David Farrier é um jornalista e documentarista neozelandês que consagrou sua carreira investigando casos inusitados na Nova Zelândia e ao redor do mundo. Por acaso, um dia ele encontra um vídeo curioso: um grupo de jovens, todos homens e vestidos com roupas esportivas, participando de uma competição de cócegas. É nesse cenário que Farrier baseia sua nova matéria e, a princípio, seu novo documentário, Tickled (Netflix, 2016).
Uma jornada inesperada
O jornalista inicia suas buscas e encontra, na rede social Facebook, a empresa responsável por organizar as competições. Então, envia um e-mail marcando uma reunião com os administradores, imaginando que a entrevista pudesse solucionar algumas de suas dúvidas. Entretanto, o que acontece, e essa marca a primeira de muitas reviravoltas que permeiam o documentário, é que David recebe ameaças de uma das funcionárias da página do Facebook, que recusa agressivamente o pedido de entrevista, e solicita que ele pare suas pesquisas imediatamente. Assim, incentivado não só pela estranheza do vídeo, mas também pela forma com que foi respondido, Farrier contata seu amigo, e co-produtor do documentário, Dylan Reeve, e ambos iniciam sua jornada em busca de respostas.
Durante a investigação Farrier entrevista um antigo participante da competição de resistência de cócegas, e descobre que o jovem também foi ameaçado pela organização do evento ao pedir que seu vídeo competindo fosse retirado do Youtube, já que o contrato que havia assinado previa a não divulgação do conteúdo. Além do relato anterior, o jornalista conta, também, com a entrevista de um produtor de vídeos de cócegas e de um antigo recrutador de jovens para a realização das gravações, e ambos descrevem que foram coagidos, dessa vez por uma mulher para quem trabalhavam.
Nesse momento da trama, um padrão é traçado: todos os entrevistados, assim como o próprio David Farrier, sofreram ameaças e tiveram suas vidas alteradas após entrarem em contato com o universo das cócegas. Dessa forma, o que se iniciou como o desejo, por parte do jornalista, de entender melhor essas competições, torna-se uma análise das relações opressivas de poder entre os organizadores e seus participantes.

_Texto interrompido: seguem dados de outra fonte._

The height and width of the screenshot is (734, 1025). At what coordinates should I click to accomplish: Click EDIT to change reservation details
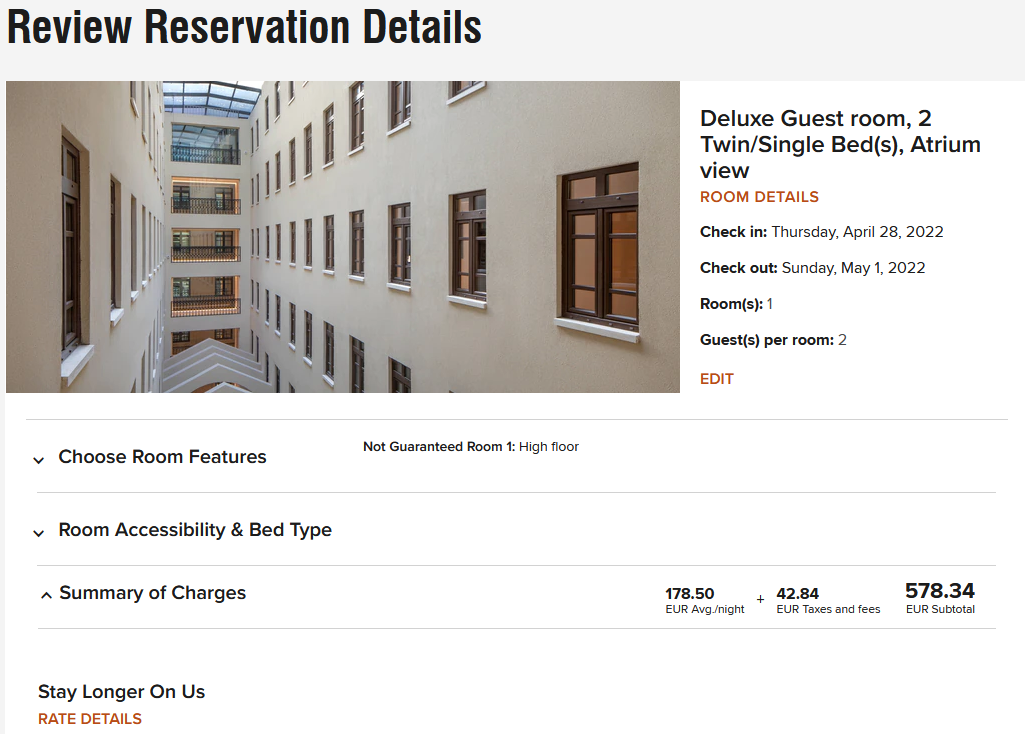[717, 379]
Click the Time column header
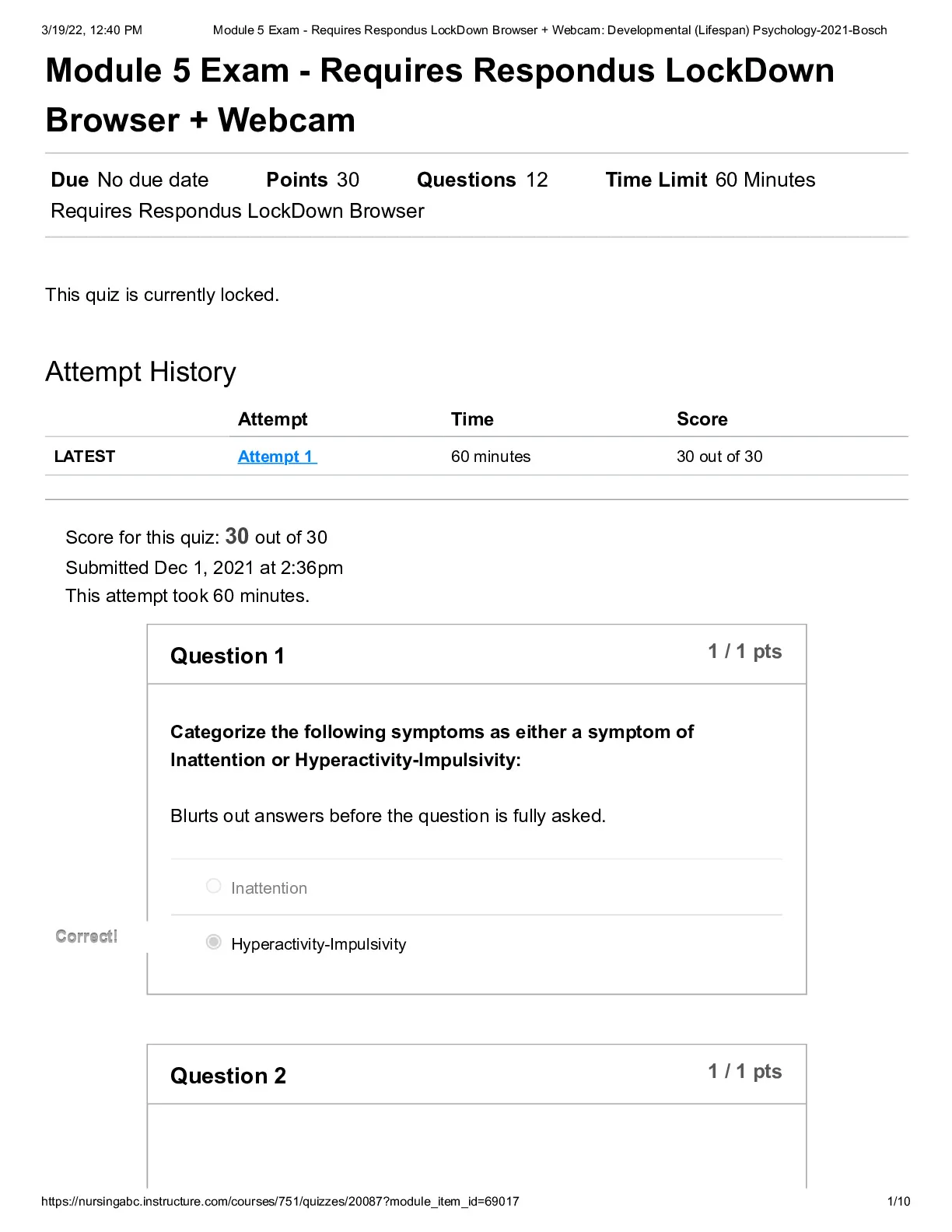 coord(472,419)
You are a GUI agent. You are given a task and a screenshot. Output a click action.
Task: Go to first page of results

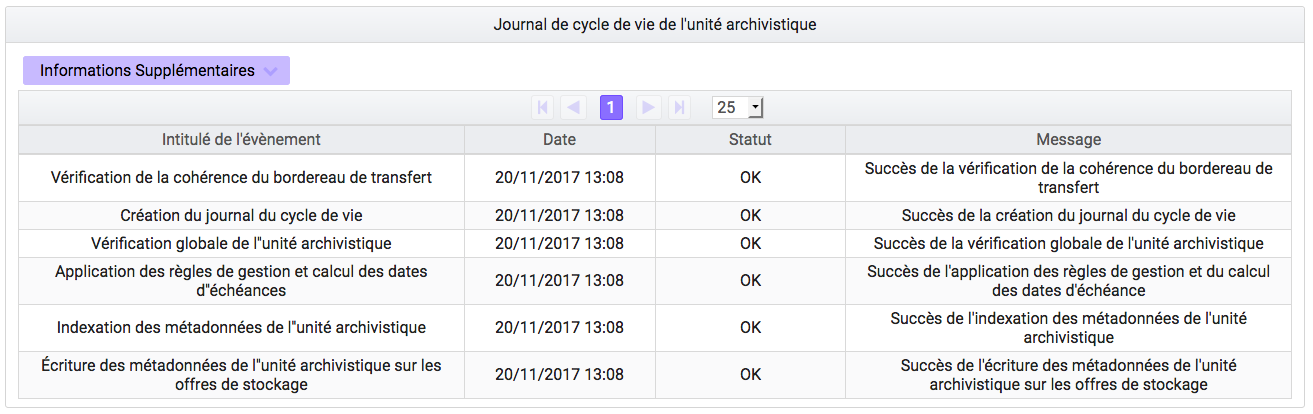click(543, 107)
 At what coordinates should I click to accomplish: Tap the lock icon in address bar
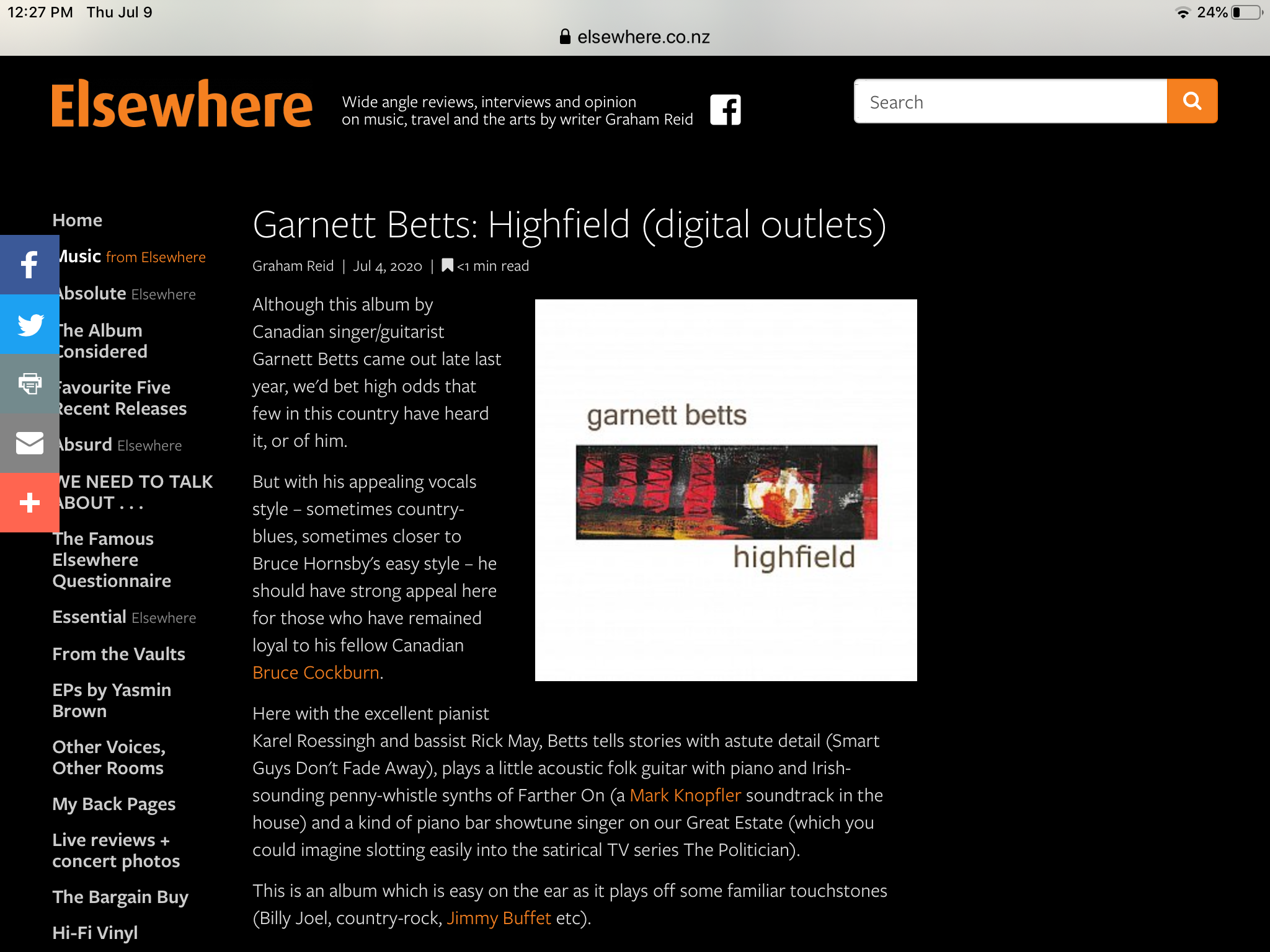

Um universo (intrigante) descoberto
Indicado ao Sundance Film Festival e vencedor em melhor edição de documentário no New Zealand Film and Tv Awards (II), Tickled é intrigante, chocante e, de certa forma, sombrio. A busca de David Farrier e Dylan Reeve conta com relatos fortes e pouca participação por parte de pessoas que, de alguma forma, foram prejudicadas por indivíduos com influência no meio das cócegas. O espectador pode sentir a tensão entre os produtores do documentário, focados em receber respostas, e a pouca flexibilidade dos organizadores do evento, que fazem de tudo para barrar a investigação.
O que deixa o documentário ainda mais interessante, além das inúmeras reviravoltas e do tema pouco convencional, é a determinação de Farrier em conseguir respostas. Mesmo depois de intimado, ameaçado e humilhado, o jornalista não deixa de ir atrás de sua história, e é possível que o espectador sinta seu desejo de sucesso, mesmo por meio das telas. É inevitável não torcer para que ele consiga chegar em algum lugar, ainda que sua trajetória seja penosa, e o resultado final não seja aquilo que era esperado.
Durante 1 hora e 32 minutos, o documentário, que está disponível na plataforma Youtube com legendas em inglês e em espanhol, é capaz de transportar o espectador para um universo até então pouco explorado, e pouco convencional, das competições de resistência de cócegas, e todo o submundo que o permeia. É possível se encantar e, ao mesmo tempo, se assustar com todas as reviravoltas e descobertas de David Farrier e Dylan Reeve. É uma ótima dica para quem se interessa por histórias de cunho investigativo, por narrativas incomuns e para aqueles que se interessam por mudanças repentinas no roteiro, ou, simplesmente, para quem é curioso.
Com certeza vale a pena a experiência porque, definitivamente, Tickled não é o que parece.